Whenever I'm depressed, I rearrange my books.
Where did this bibliomania start? Maybe with my parents, who disapproved of books. They were at best a waste of time, and more likely sinful. The only way I could get away with reading was to claim that it was a school assignment (evidently my teachers assigned a lot of science fiction and fantasy novels).
I had a Little Golden Book I couldn't read most of the words yet, but the front cover showed two boys hugging and waving. So I called it my Book of Cute Boys.
I think it was this adaptation of the Disney movie The Swiss Family Robinson, about a family shipwrecked on a desert island. The publication date is right.
One day in the spring of 1965, around the time that I chased the Boy with the Guitar, we were driving somewhere on a scary country road, and I was reading in the back seat (this was before car seats, or even seatbelts). Dad yelled back, "Don't read in the car!"
I said something like "I wanna see the cute boys."

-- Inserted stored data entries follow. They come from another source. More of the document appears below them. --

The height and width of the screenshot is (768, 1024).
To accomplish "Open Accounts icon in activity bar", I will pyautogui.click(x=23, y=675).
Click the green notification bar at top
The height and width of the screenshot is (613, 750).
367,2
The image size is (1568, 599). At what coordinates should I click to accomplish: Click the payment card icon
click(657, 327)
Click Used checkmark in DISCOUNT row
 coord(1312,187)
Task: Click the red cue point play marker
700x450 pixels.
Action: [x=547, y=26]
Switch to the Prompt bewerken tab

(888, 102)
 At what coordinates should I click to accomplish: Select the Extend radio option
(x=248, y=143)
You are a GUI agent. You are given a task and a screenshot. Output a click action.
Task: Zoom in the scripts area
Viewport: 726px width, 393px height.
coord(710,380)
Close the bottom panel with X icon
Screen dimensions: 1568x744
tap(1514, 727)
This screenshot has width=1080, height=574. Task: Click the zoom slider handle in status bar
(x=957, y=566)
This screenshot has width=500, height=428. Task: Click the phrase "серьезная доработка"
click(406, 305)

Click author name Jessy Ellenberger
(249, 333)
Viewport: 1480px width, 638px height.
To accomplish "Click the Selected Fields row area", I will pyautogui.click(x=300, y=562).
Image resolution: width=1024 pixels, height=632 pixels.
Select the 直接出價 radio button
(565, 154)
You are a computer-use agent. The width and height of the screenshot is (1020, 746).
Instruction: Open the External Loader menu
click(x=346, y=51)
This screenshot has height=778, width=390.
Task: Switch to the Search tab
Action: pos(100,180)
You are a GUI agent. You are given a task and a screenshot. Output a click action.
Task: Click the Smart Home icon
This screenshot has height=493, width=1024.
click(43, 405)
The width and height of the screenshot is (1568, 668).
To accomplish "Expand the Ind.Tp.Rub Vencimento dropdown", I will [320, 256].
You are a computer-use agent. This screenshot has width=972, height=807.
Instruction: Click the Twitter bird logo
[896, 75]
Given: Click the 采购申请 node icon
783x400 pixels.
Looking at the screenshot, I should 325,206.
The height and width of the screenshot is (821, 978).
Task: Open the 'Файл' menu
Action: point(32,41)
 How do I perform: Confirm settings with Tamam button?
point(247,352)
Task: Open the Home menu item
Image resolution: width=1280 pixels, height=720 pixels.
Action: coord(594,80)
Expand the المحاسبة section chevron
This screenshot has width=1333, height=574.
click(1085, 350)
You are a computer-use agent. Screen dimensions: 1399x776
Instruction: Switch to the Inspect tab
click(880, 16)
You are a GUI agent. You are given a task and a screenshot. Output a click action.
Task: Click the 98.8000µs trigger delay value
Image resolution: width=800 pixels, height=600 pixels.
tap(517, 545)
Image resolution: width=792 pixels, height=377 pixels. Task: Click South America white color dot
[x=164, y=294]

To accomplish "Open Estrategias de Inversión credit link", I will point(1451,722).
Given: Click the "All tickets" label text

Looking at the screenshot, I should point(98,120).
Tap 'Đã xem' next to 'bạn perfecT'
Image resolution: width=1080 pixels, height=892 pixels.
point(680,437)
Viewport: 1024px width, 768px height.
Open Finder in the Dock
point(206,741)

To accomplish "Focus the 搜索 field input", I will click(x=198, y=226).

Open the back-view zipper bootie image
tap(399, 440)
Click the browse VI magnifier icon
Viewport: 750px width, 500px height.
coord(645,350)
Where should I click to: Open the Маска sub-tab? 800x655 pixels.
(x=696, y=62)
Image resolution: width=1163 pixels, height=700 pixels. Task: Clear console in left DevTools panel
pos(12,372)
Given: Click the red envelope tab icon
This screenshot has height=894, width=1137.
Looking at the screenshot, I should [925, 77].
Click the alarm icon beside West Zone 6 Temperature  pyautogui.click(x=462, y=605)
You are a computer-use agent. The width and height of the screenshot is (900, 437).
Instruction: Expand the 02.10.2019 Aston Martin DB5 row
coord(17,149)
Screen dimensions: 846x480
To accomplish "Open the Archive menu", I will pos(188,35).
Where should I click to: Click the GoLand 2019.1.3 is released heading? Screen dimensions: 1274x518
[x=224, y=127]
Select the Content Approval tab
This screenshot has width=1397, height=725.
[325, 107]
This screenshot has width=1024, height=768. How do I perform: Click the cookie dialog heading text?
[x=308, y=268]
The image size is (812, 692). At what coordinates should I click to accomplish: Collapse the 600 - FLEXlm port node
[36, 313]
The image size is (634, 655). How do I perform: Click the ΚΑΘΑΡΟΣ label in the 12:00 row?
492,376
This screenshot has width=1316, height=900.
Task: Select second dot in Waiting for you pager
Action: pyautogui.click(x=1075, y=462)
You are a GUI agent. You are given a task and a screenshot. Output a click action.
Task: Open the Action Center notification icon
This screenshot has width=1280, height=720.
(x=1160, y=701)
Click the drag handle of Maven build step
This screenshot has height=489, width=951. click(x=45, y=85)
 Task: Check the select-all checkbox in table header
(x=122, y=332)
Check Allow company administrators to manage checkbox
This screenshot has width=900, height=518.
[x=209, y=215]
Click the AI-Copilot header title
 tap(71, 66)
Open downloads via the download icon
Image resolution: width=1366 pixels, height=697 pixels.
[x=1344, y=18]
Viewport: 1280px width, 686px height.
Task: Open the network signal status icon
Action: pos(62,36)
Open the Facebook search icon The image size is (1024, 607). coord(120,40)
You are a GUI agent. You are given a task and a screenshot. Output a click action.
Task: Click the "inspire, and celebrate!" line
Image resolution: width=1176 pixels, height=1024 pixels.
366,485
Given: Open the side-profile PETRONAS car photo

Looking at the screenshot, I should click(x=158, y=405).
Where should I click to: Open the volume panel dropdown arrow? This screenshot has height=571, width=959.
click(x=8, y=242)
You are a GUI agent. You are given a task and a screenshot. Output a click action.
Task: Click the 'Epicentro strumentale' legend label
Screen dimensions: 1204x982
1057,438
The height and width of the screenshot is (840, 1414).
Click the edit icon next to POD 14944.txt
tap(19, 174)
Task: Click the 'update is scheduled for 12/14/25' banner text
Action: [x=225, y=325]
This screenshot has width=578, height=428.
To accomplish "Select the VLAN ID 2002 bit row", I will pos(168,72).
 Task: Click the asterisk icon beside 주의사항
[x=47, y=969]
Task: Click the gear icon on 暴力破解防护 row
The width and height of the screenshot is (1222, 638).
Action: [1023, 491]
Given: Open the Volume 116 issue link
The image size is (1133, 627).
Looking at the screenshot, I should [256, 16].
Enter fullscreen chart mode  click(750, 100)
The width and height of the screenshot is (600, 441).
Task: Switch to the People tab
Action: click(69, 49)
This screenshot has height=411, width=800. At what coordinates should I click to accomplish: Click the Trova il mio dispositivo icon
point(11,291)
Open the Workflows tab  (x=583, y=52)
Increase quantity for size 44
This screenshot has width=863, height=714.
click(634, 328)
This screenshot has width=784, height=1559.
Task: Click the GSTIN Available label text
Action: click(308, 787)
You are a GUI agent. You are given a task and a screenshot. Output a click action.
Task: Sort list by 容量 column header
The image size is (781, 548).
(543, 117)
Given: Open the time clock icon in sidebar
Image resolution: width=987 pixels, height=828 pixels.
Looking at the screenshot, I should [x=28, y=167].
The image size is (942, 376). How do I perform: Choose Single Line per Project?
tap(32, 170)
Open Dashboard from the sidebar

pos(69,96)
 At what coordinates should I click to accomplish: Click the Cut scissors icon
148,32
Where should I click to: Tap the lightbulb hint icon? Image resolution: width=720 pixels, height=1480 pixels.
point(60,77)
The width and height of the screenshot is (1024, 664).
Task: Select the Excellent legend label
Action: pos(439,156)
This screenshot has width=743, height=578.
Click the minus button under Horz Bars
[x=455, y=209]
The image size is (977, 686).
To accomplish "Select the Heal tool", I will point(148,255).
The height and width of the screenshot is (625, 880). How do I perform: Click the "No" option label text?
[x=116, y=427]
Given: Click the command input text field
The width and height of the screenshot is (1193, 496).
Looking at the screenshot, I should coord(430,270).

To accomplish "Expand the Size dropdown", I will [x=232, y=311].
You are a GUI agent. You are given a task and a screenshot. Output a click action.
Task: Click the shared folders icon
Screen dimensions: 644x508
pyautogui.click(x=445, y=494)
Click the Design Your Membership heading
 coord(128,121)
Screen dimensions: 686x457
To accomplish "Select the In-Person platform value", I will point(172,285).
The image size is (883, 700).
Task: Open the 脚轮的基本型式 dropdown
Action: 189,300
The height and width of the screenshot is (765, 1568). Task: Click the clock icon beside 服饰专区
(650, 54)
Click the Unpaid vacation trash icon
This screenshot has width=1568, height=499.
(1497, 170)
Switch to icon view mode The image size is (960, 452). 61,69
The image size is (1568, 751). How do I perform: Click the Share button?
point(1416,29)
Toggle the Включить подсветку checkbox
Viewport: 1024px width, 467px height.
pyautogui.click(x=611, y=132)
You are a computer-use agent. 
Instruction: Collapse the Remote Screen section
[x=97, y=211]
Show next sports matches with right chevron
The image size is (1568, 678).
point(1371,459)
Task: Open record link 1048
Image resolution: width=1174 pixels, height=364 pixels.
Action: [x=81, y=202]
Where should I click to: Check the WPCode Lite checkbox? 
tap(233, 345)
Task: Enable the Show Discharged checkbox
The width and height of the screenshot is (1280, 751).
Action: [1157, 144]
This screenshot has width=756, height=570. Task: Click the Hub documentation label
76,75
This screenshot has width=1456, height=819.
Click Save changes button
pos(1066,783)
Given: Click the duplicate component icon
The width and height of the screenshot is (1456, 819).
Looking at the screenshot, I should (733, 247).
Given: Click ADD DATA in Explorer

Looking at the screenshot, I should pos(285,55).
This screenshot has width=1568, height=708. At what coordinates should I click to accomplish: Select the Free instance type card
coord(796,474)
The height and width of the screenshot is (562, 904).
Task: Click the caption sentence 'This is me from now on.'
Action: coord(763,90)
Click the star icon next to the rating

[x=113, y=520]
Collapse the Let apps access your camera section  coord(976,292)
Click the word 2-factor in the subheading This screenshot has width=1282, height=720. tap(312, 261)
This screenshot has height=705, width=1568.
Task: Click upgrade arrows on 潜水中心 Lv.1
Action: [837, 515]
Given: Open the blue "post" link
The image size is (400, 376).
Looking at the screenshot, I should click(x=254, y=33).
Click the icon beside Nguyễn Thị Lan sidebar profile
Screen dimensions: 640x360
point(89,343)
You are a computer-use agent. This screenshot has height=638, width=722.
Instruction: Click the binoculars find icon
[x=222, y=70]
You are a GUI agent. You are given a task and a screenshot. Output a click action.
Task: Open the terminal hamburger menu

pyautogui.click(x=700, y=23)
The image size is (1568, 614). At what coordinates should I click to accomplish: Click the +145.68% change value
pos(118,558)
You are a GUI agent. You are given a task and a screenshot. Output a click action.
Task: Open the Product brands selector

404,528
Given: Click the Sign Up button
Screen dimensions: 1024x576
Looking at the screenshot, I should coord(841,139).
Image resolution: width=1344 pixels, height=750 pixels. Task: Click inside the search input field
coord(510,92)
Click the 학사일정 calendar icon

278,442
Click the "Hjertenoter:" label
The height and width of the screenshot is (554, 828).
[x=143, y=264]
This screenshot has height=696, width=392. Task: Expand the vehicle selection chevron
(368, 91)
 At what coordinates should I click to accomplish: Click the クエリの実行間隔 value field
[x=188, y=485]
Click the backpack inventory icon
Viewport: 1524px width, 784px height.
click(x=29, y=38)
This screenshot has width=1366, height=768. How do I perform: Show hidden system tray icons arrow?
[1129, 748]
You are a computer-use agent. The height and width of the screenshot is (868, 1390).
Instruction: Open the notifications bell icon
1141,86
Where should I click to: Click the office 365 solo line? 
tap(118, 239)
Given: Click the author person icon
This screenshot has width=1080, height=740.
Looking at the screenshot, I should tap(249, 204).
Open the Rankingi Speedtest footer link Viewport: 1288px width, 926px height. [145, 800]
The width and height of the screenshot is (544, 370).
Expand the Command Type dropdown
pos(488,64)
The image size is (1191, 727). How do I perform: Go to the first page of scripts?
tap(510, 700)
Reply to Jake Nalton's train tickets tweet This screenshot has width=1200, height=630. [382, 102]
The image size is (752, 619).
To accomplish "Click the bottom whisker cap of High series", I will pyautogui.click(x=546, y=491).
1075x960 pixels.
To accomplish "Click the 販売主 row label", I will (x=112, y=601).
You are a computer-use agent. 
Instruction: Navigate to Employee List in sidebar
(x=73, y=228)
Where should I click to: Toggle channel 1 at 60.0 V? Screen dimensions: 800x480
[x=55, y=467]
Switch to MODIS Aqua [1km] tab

"Dammit, Skeezix, do you want to get sick?"
I kept reading...
Dad always got mad easily while driving. He may have warned me a few more times. Then, sucking his lower lip in his look of pure fury, he reached back, grabbed The Book of Cute Boys from my hands, and threw it out the car window.
It was lost forever!
There's a lot of gay symbolism in that distant memory:
Was Dad worried that I would get motion sickness from reading in the car, or that I would get sick from looking at cute boys?
(He only called me Skeezix when I was subverting gender expectations, as when Bill and I wanted to become a "Mama" and a "Papa.")
From that day on, my same-sex desire would be denied, suppressed, challenged, explained as something else, criticized, excoriated, qualified, discussed, or tolerated.
It would never again be allowed to just exist.
I've spent my life buying that book over and over again, but nothing will bring that innocence back.